There are many recurring themes throughout Miyazaki's films. One is the notion that no one is ever truly good, and no one is ever truly evil. His antagonists are rarely ever portrayed as apathetic to the protagonist's plight. In Howl's Moving Castle, one of the villains called the Witch of The Waste ended up helping the protagonist during the story's turning point. Another instance where his antagonists are morally grey is in the film Princess Mononoke, where (one of) the antagonists, Lady Eboshi, regretted her actions and stance in the end of the film.


Another very prominent theme is to love and respect nature, a call for an environmental consciousness of sorts. This is apparent in Princess Mononoke where the plot centers around conflict raised due to human's mindless cutting of tress and My Neighbor Totoro, which is set near a forest (interestingly, this forest was modeled after the forest Miyazaki grew up next to). Both these films (and more) feature magical forest creatures / spirits. This may be due to the fact that his father had moved his family to Utsunomiya City between 1944 and 1946, during this time, Miyazaki was strongly influenced and inspired by the nature he was exposed to as a child.


My Neighbor Todoro


There are also strong traces of feminism across his films. Women play significant roles and are, more often than not, the protagonists of the story. In Princess Mononoke, women are working in the furnace (a taxing bit of physical labor). In Porco Rosso, women are the ones repairing a plane. In Spirited Away, women are working at a thermal bath instillation. This is all indicative of the notion that female empowerment is a possible theme present across Miyazaki's works. Hayao Miyazaki has expressed guilt over his parents profiting from WW II (Miyazaki Airplanes). This has filtered through to his films in the form of a strong distrust of military organization. This is shown in films like Porco Rosso, Nausicaä of the Valley of the Wind, and Howl's Moving Castle. Lastly, a prominent element in Miyazaki's films (this is less of a theme, more of a notable motif) is flight. From Castle in the sky, to Howl's Moving Castle, to My Neighbor Totoro, to Porco Rosso which all contain some element of flying vehicle or structures.

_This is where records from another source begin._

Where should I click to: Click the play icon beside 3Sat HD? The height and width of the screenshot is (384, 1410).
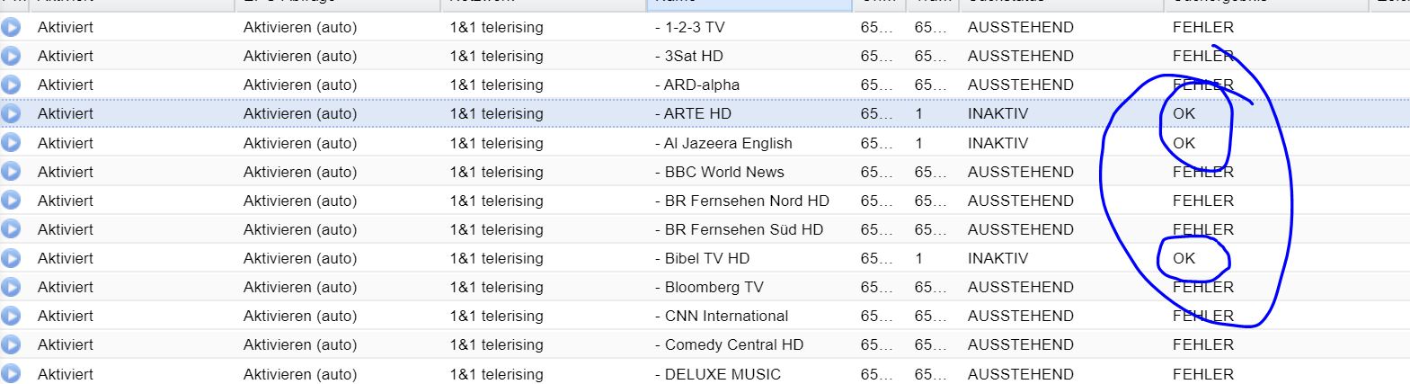point(11,56)
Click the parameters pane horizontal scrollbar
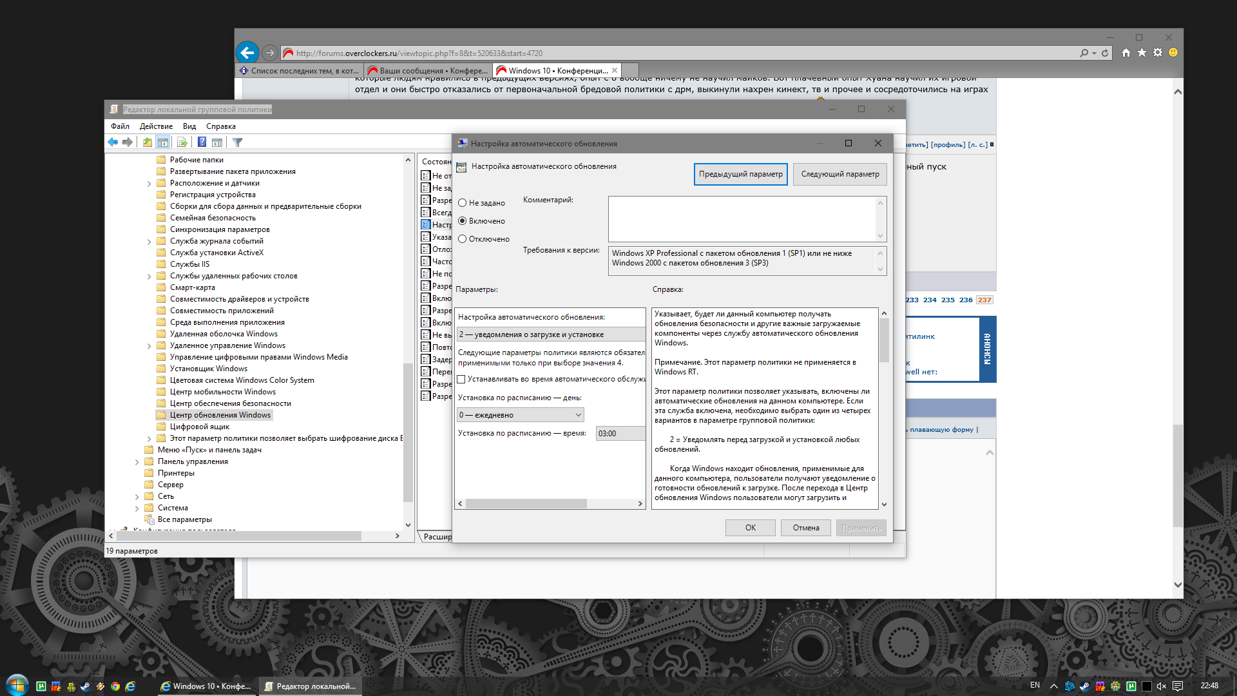This screenshot has height=696, width=1237. pyautogui.click(x=550, y=504)
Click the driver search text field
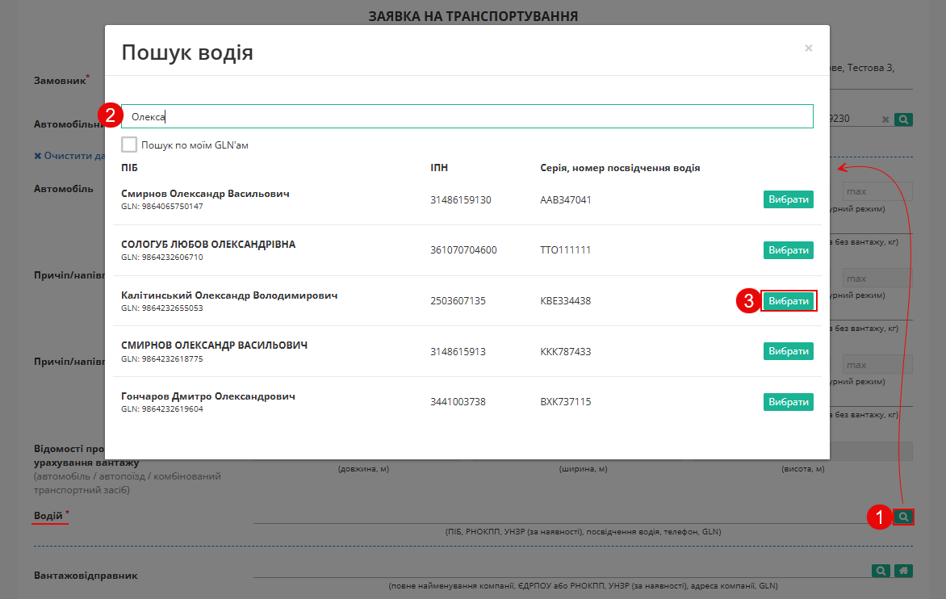 [467, 116]
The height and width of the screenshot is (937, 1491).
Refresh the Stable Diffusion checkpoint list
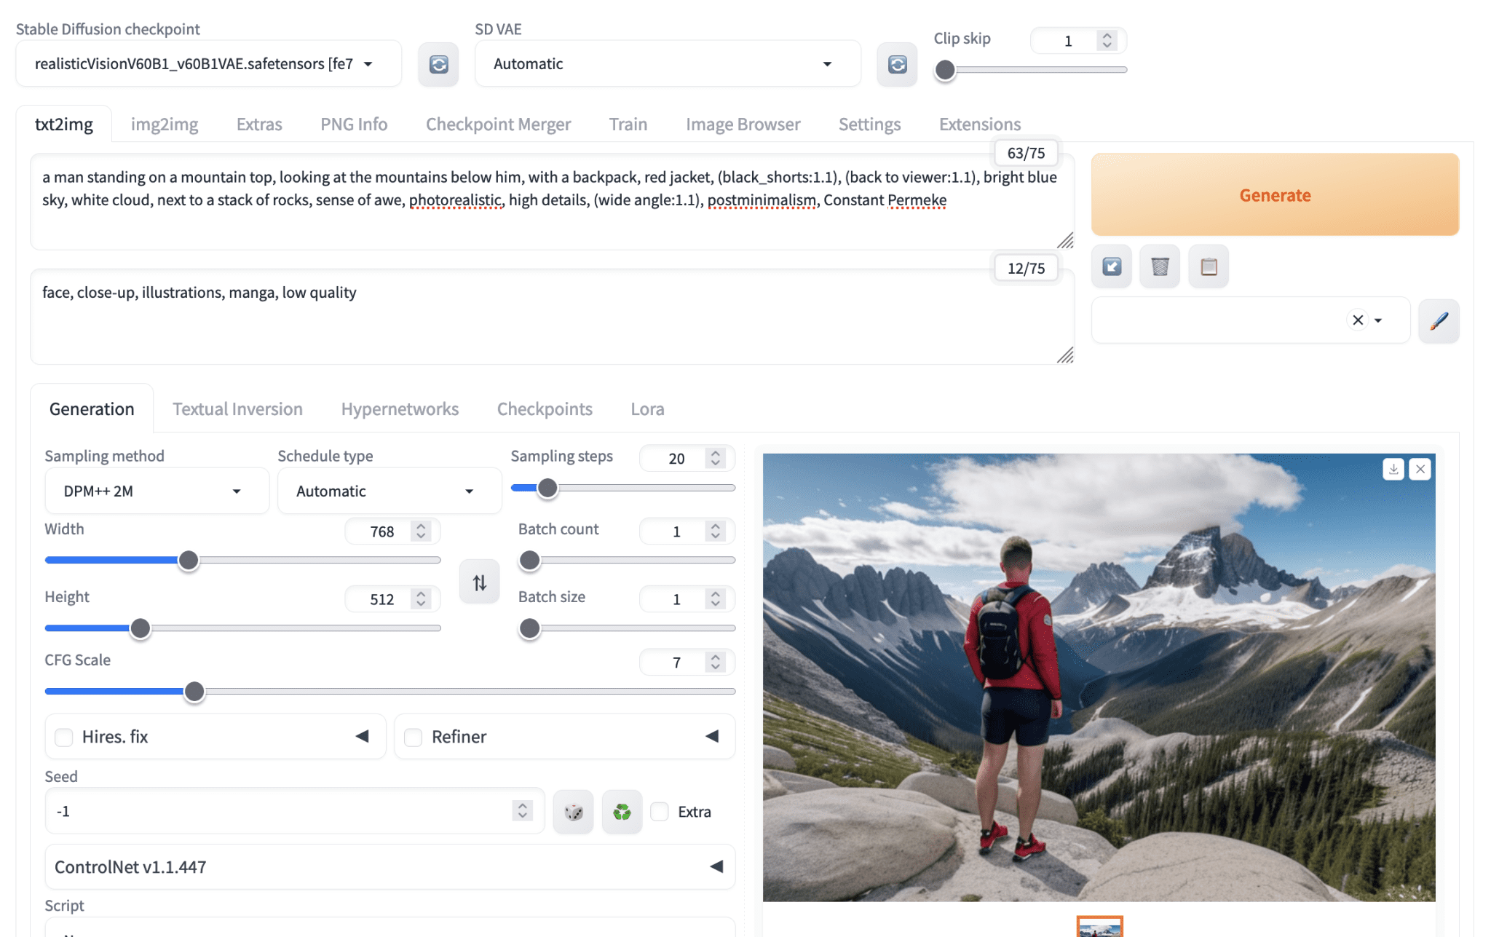click(438, 65)
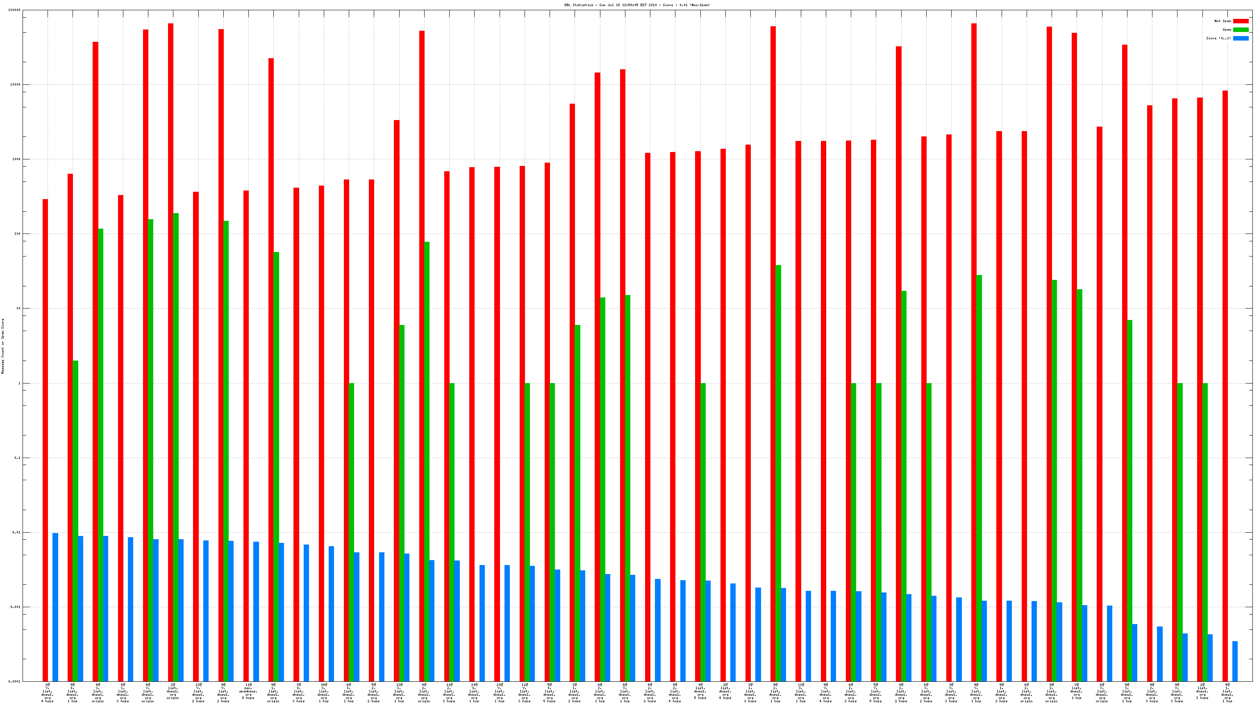Click the leftmost red Not Spam bar
The image size is (1259, 708).
click(45, 440)
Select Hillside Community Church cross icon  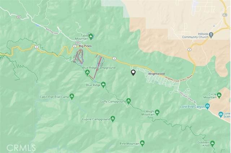[x=211, y=35]
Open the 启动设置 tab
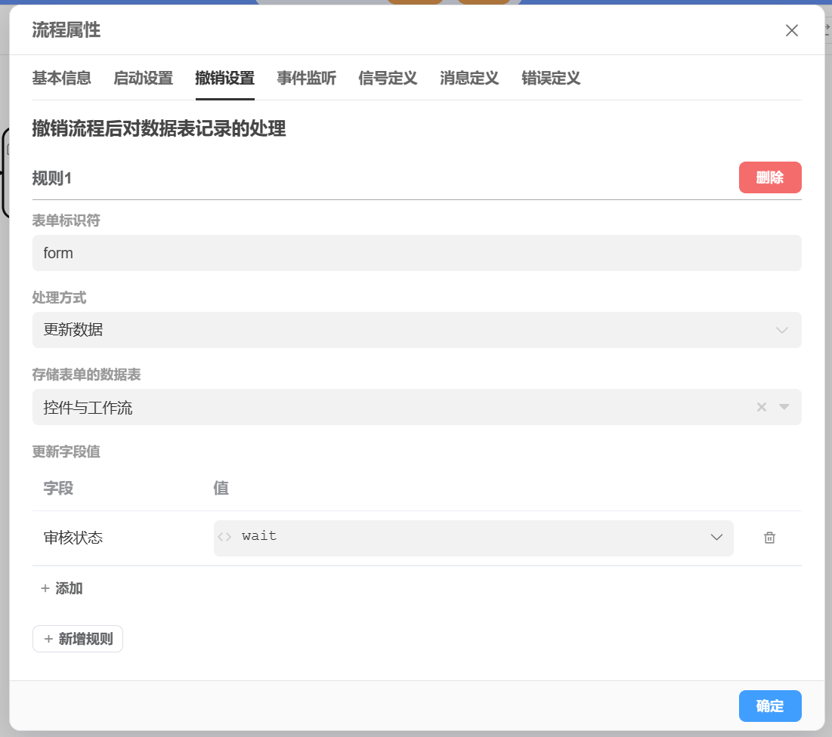This screenshot has width=832, height=737. (x=144, y=78)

It would not be a far stretch to suggest that perhaps Miyazaki was influenced or directly drew inspiration from his uncle's company, Miyazaki Airplanes, where his father worked for some time.


Hayao Miyazaki has retired as of 2013, however he has returned for one final film he is currently working on fo this grandson called How Do You Live?

He has stated that he will not be producing any more films past this final one. However, it is interesting to note that he has come out of retirement back in 1998 to work on more animations. So, who knows? How do You Live? may not actually be his final film. Nonetheless, whether or not Miyazaki returns to his drawing table again, he has led an indisputably fascinating and inspirational life full of magic and has impacted people from all corners of the globe with his poignant animations, leaving a lasting legacy that future animators can aspire to live up to.